Un vendredi par moi

Homosexualité en sus d’un présumé mariage entre homosexuels. Il n’en faut pas plus pour chauffer les esprits et faire sortir les gens dans la rue. C’est Sodome à l’envers. Dans la cité sœur jumelle dans les mœurs et le destin de Gomorrhe, la population avait assiégé la maison de Lot pour récupérer deux hôtes masculins afin d’en faire ce qu’elle devait en faire. A Ksar El Kébir, ce fut pour lyncher l’homo. Avec un brin de sagesse, de part et d’autre, on aurait pu faire l’économie de ce spectacle désolant. La presse, une certaine presse au début, n’a pas été dans cette affaire le thermomètre qu’on aimerait casser pour ne pas constater l’hyperthermie, mais l’huile qui a attisé la fièvre. Si les ébats de Ksar El Kébir ont été généralement amoureux, les débats qui s’en sont suivis ont été plutôt haineux. Une orgie d’injures et de jugements à l’emporte-pièce. Un discours péremptoire d’une hypocrisie sans limite. L’intolérance revendiquée avec la fierté du coq dans sa basse-cour.  
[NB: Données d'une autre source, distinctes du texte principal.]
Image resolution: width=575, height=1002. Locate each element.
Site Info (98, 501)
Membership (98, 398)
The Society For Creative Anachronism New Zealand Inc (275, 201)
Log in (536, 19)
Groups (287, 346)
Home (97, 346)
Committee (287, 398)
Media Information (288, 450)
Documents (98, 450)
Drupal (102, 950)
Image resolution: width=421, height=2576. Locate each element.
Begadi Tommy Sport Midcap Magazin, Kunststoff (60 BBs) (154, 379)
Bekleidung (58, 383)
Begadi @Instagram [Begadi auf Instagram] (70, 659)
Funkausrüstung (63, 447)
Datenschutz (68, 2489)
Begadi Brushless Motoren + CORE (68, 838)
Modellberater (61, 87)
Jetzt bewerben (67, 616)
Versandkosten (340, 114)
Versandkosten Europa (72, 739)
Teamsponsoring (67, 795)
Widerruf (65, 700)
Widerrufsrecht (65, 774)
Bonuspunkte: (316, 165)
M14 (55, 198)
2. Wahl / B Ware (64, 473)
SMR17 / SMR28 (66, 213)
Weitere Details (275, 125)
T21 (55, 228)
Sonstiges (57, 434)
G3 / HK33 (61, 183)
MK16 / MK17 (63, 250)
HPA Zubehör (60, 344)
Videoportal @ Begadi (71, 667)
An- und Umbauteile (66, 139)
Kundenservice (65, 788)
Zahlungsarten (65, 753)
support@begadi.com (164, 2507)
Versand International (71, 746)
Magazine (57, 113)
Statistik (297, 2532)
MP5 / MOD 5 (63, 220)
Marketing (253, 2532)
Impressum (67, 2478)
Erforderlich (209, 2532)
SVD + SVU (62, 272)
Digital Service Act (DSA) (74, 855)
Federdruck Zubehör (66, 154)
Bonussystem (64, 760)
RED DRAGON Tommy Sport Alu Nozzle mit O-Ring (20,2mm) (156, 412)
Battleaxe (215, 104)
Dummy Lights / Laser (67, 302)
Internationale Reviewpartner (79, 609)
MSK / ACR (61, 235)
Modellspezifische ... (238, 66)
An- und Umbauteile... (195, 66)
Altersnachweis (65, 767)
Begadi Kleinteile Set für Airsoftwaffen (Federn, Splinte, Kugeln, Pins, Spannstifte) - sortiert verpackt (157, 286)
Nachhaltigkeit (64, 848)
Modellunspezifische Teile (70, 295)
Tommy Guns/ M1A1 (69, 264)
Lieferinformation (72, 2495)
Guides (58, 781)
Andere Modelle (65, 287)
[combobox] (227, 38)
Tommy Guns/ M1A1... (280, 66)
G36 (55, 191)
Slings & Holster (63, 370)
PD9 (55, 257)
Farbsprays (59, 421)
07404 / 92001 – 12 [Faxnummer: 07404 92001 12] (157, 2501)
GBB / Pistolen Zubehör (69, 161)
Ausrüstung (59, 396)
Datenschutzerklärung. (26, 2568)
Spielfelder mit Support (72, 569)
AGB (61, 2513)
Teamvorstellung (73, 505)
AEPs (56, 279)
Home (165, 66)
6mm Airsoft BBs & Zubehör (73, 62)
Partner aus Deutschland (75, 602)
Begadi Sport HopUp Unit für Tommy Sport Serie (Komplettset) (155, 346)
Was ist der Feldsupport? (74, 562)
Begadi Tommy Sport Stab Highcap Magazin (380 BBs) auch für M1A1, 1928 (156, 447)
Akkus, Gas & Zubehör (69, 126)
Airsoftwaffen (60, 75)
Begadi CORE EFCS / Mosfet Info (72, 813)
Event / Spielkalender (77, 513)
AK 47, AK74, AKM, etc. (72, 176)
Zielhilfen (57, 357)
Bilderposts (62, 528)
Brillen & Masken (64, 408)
Le site YouTube et ses malheurs, l’Internet et son revers de la médaille. On devra s’y faire dans l’attente d’une hypothétique régulation. D’ici là, homo ou hétéro en «effraction», pour vivre heureux il faut vivre caché. Pour l’avoir oublié, les supposés gays d’El Ksar sont en train de payer le prix fort. Sur l’autel d’une hypocrisie sociale qui veut oublier depuis des millions d’années que l’homosexualité est aussi vieille que l’existence. Dans la Grèce antique elle est un mode de vie qui tend vers la pédophilie et, paradoxalement, une initiation des jeunes à leurs futures charges d’hommes. D’où la fameuse expression, allez-vous faire voir chez les Grecs. A Rome, plus tard, elle est largement répandue mais glorifie l’actif et rabaisse le passif. Dans la sphère arabo-musulmane, c’est un secret de Polichinelle, on se retrouve en présence d’un alliage gréco-romain de ces pratiques. Le mythique poète Abou Nouasse qui fît le bonheur sans discrétion des arcanes abbassides, en est l’illustration la plus étincelante.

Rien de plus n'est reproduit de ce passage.